PROBLEM TO WORK ON: Please convert the rows below into a JSON list of strings with one string per line, skipping blank lines and leaving the pictures out.

Stored items:

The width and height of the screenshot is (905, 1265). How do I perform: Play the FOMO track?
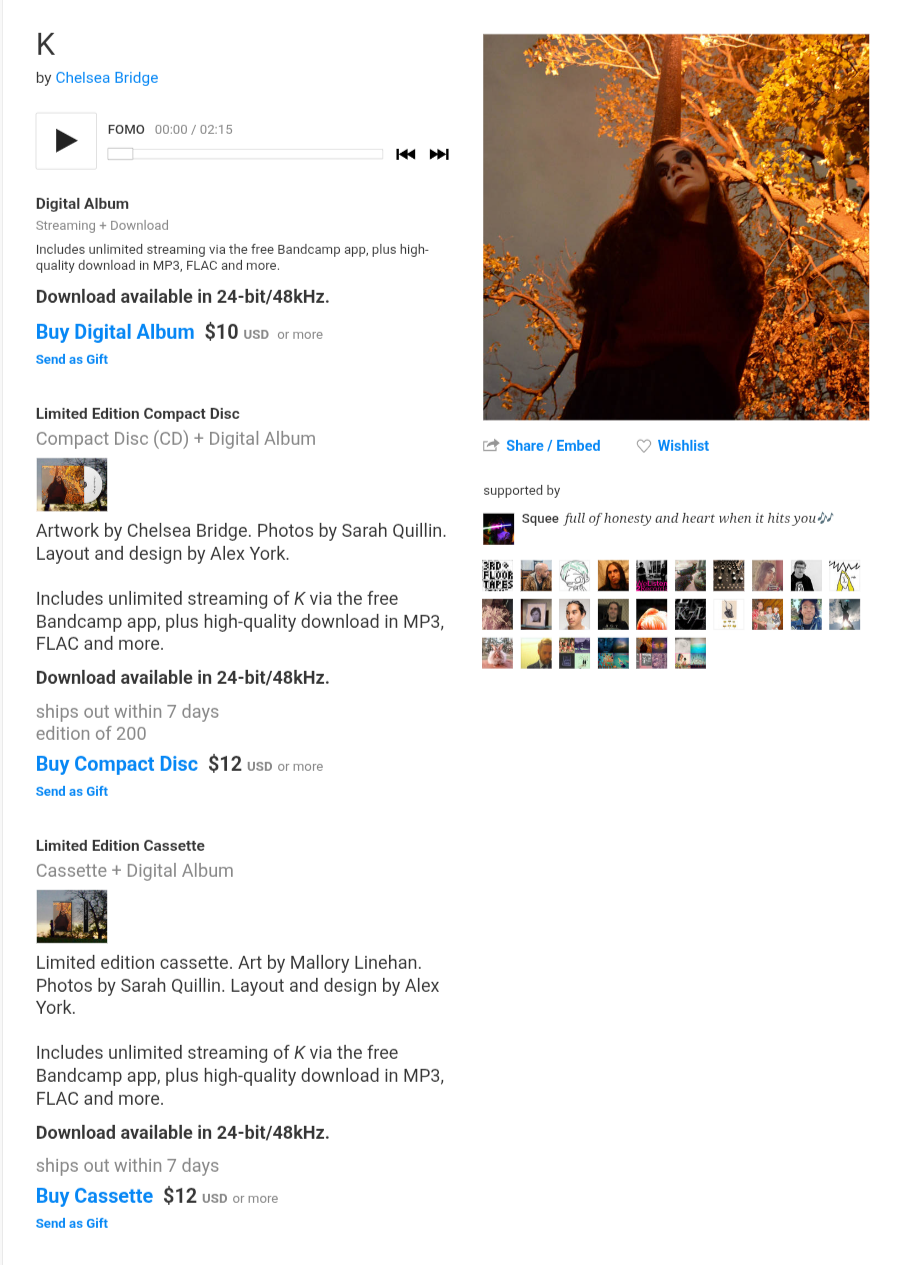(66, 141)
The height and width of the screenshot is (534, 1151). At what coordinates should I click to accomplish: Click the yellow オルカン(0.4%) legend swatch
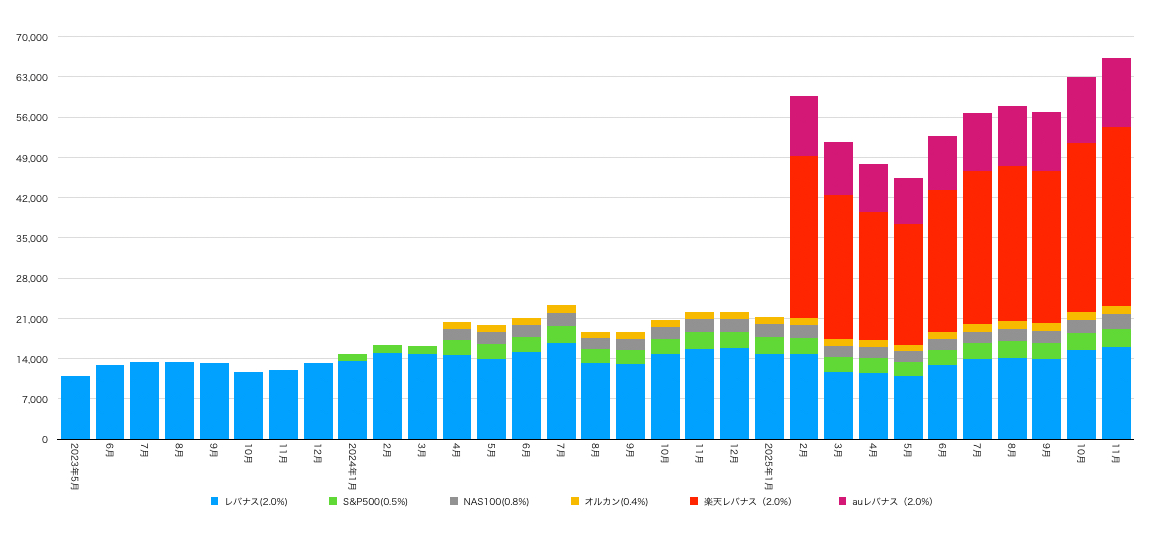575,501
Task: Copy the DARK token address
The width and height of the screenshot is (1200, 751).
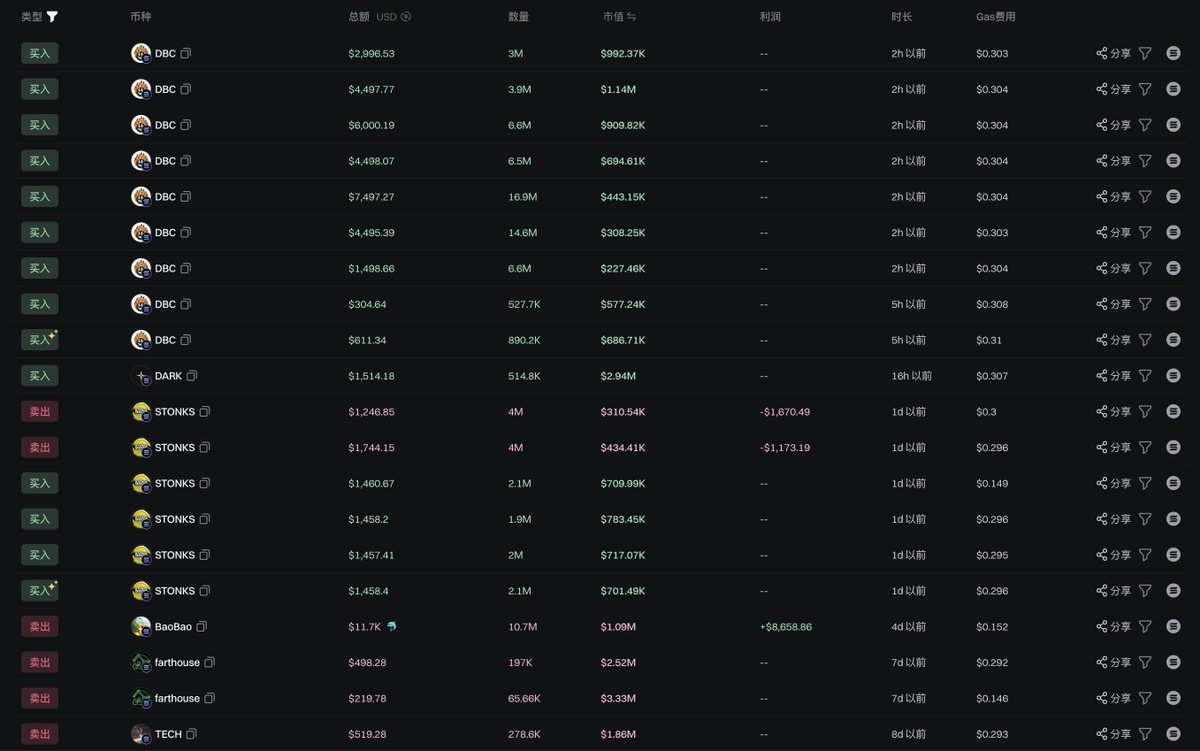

SOLUTION:
[
  "The width and height of the screenshot is (905, 1265). How do I perform: Play the FOMO track?",
  "(66, 141)",
  "The height and width of the screenshot is (534, 1151). At what coordinates should I click to accomplish: Click the yellow オルカン(0.4%) legend swatch",
  "575,501",
  "Task: Copy the DARK token address",
  "The width and height of the screenshot is (1200, 751)."
]